Ma c’era un altro odore che rendeva la sua breve permanenza lì più confortevole.
Da quando erano arrivati ad Alexandria, Carol odorava sempre di pulito che si fondeva al profumo delle federe, delle lenzuola e dei vestiti riposti con cura su sedie e armadi. A volte le loro teste erano così vicine da riuscire anche a sentire l’intenso odore di spezie rimasto tra i capelli di lei che sicuramente si era occupata delle faccende culinarie.

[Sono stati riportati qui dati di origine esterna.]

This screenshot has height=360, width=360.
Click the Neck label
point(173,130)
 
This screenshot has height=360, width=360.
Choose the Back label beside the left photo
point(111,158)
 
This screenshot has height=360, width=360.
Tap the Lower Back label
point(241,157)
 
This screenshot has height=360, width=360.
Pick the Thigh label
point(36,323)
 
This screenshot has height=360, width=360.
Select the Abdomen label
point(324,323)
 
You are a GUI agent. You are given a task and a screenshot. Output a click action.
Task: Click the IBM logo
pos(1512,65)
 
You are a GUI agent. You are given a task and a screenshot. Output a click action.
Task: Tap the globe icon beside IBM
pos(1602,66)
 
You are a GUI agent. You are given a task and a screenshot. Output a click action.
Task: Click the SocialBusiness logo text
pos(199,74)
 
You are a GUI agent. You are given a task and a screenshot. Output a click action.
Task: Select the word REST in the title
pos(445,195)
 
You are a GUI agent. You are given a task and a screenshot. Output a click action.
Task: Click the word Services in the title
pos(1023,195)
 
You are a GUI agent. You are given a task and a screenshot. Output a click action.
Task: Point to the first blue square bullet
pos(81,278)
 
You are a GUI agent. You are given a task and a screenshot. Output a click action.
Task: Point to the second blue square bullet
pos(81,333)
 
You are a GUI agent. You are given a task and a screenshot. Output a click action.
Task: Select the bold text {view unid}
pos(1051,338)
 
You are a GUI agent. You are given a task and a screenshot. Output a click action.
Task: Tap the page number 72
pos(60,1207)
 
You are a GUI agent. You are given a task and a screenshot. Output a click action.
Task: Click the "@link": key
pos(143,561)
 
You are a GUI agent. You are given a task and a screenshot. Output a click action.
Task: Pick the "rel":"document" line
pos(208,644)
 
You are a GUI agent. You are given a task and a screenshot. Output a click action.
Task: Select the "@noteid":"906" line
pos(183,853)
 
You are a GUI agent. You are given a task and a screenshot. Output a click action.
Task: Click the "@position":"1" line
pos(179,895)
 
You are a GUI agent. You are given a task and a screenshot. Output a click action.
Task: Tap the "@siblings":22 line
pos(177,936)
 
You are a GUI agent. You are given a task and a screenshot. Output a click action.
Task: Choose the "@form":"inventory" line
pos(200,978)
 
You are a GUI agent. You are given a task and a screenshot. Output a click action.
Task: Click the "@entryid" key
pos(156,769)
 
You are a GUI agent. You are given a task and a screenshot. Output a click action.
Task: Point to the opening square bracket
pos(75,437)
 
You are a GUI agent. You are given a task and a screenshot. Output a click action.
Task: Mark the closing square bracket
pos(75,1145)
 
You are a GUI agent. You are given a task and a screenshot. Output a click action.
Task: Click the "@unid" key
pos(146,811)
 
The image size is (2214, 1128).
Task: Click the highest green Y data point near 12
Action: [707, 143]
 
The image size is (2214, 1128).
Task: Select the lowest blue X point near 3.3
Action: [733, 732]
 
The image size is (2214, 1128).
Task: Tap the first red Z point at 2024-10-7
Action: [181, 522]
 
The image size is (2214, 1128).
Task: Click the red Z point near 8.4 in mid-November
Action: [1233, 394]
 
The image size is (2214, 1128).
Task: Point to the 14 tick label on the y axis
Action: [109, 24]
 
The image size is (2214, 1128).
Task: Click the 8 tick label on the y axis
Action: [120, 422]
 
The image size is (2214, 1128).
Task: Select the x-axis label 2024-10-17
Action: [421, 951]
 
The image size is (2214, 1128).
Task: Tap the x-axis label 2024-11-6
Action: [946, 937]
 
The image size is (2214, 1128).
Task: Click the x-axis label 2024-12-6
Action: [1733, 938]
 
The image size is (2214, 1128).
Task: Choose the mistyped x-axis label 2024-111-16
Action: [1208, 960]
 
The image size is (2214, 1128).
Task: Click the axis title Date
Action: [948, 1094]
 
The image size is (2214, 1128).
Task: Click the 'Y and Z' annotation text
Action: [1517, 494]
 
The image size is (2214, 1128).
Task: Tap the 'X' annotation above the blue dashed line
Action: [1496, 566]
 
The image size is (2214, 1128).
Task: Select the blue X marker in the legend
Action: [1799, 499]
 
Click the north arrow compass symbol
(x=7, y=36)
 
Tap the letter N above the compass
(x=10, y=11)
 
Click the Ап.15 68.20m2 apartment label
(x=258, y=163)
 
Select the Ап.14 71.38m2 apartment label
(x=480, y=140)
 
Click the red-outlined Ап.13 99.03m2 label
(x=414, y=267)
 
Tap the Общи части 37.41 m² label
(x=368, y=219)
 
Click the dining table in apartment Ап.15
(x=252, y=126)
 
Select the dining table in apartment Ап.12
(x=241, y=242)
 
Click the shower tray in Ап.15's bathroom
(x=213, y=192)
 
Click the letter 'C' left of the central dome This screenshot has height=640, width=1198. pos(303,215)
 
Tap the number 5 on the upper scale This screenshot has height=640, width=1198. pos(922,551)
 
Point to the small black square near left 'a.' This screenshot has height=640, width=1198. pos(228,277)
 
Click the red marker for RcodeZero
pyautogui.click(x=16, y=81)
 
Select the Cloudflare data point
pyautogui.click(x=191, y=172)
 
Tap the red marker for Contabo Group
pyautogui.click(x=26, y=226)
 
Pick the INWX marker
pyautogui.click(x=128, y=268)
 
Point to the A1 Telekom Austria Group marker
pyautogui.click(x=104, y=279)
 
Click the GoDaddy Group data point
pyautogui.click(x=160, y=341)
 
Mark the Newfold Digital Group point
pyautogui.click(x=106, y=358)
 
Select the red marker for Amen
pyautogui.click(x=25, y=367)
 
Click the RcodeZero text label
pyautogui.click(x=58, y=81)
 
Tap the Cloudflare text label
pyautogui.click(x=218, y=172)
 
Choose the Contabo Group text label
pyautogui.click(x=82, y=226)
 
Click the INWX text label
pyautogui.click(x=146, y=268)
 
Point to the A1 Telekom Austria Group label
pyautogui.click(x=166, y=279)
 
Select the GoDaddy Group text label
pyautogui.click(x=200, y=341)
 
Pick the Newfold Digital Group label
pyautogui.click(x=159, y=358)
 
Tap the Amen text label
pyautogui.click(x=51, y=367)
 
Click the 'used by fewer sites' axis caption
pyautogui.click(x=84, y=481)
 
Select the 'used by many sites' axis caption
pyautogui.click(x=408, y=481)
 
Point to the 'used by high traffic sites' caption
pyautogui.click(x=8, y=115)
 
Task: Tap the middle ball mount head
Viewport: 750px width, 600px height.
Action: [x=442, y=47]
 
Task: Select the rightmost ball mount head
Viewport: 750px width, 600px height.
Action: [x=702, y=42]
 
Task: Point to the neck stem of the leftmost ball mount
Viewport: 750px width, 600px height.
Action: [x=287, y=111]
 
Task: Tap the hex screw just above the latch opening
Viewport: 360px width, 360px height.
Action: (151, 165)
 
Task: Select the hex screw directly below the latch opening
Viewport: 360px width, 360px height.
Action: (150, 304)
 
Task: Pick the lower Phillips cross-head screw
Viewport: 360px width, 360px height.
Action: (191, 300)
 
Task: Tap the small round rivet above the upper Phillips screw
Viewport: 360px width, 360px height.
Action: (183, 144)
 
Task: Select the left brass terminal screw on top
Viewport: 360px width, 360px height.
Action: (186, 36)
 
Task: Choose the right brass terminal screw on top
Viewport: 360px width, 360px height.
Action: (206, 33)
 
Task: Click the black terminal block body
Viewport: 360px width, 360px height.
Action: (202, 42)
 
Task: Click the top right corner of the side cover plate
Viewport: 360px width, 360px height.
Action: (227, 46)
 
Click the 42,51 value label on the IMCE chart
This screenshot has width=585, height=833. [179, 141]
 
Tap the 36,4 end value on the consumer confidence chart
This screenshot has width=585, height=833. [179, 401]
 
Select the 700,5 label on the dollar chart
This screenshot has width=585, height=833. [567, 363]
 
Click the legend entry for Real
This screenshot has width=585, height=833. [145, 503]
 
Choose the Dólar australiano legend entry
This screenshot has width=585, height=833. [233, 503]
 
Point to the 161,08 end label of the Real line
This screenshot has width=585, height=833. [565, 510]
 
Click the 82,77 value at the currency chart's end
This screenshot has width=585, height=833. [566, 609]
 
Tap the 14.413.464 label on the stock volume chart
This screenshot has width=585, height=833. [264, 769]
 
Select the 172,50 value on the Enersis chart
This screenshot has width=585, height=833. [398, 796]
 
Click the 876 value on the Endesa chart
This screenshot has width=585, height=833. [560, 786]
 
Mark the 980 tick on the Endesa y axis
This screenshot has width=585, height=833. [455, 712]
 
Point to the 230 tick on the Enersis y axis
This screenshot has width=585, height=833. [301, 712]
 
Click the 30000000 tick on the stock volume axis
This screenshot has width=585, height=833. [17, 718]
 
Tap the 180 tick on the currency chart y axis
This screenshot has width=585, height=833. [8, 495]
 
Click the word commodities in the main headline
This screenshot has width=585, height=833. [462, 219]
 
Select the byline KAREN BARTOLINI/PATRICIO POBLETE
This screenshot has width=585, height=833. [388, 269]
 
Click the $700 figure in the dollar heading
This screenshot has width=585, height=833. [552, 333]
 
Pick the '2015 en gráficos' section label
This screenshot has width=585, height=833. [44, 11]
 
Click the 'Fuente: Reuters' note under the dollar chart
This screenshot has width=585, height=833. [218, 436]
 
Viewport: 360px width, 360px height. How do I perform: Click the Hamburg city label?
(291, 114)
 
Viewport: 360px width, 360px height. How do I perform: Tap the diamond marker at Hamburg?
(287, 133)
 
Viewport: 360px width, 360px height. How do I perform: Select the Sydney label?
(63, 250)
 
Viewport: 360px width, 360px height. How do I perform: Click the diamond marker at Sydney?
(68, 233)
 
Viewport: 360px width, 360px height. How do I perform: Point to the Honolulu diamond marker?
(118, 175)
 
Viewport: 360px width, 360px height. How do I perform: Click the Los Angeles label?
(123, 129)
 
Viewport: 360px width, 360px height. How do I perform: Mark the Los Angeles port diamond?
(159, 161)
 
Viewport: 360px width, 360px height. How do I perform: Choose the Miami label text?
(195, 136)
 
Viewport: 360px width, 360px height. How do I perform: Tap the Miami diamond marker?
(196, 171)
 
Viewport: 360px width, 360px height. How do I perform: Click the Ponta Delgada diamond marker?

Quella situazione era qualcosa che non aveva mai vissuto, qualcosa di totalmente nuovo che giorno dopo giorno mutava regalandogli emozioni diverse e contrastanti. Qualcosa che forse si sarebbe potuto avvicinare al concetto di casa. E dove per la prima volta si sentiva totalmente libero di non pensare ad altro se non a se stesso.
 
*
Inizialmente le notti erano passate senza che l’uno o l’altra parlassero. Entrambi stesi su quello stesso letto, rannicchiati nel loro angolino. Fino a quando una mattina Carol non si era girata verso di lui, i loro occhi si erano incontrati e lei aveva sorriso.
Normalmente lui non avrebbe fatto nulla, non seppe neanche dire se avesse ricambiato quel sorriso ma se avesse continuato a pensarci ancora a lungo probabilmente sarebbe rimasto immobile. Invece era successo qualcosa, come in quel non molto lontano pomeriggio nel bosco quando erano fuggiti da Terminus. I suoi pensieri si erano bloccati, e i suoi muscoli si erano messi in moto per lui. Esattamente come quella volta, era stato il suo corpo ad esprimere ciò che era sempre rimasto a fluttuare nella mente e che non era mai riuscito a tirare fuori a parole. Quando vide gli occhi grandi e azzurri di Carol e le sue labbra arricciate in un sorriso mosse un braccio verso di lei e poggiò il pollice sulla sua guancia. A quel punto, gli occhi della donna si erano riempiti di lacrime e Daryl preoccupato era riuscito a parlare, chiedendole se stesse bene. Carol aveva risposto sorridendo ancora di più. Aveva annuito, accarezzandogli poi il volto con una mano, imitandolo. Si era avvicinata a lui e questo aveva provocato l’aumento del calore corporeo di Daryl, ma lui non aveva fatto nulla e non si era divincolato. Le loro fronti erano state poggiate l’una sull’altra per un po’ fino a quando nella casa non si erano sentiti i movimenti degli altri ormai svegli e l’uomo si era alzato per prepararsi.
Ma da quel momento in poi nessuno dei due si era più preoccupato di restare nel suo angolo del letto e quando anche per sbaglio le loro mani o le braccia si erano toccate, non si erano mai spostati.
Daryl aveva imparato ad allungare le braccia un po’ più spesso, quando sentiva il bisogno di farle sapere che era tornato ed era lì affianco a lei. Sapeva che questo le facesse piacere e la tranquillizzava. Dal canto suo Carol gli accarezzava mani, braccia e guance prima che lui lasciasse la stanza, in modo veloce ma deciso, così da salutarlo prima della sua partenza. A volte si svegliavano più vicini e a quel punto lei gli augurava il buon giorno, a cui lui rispondeva con qualche parola non sempre comprensibile.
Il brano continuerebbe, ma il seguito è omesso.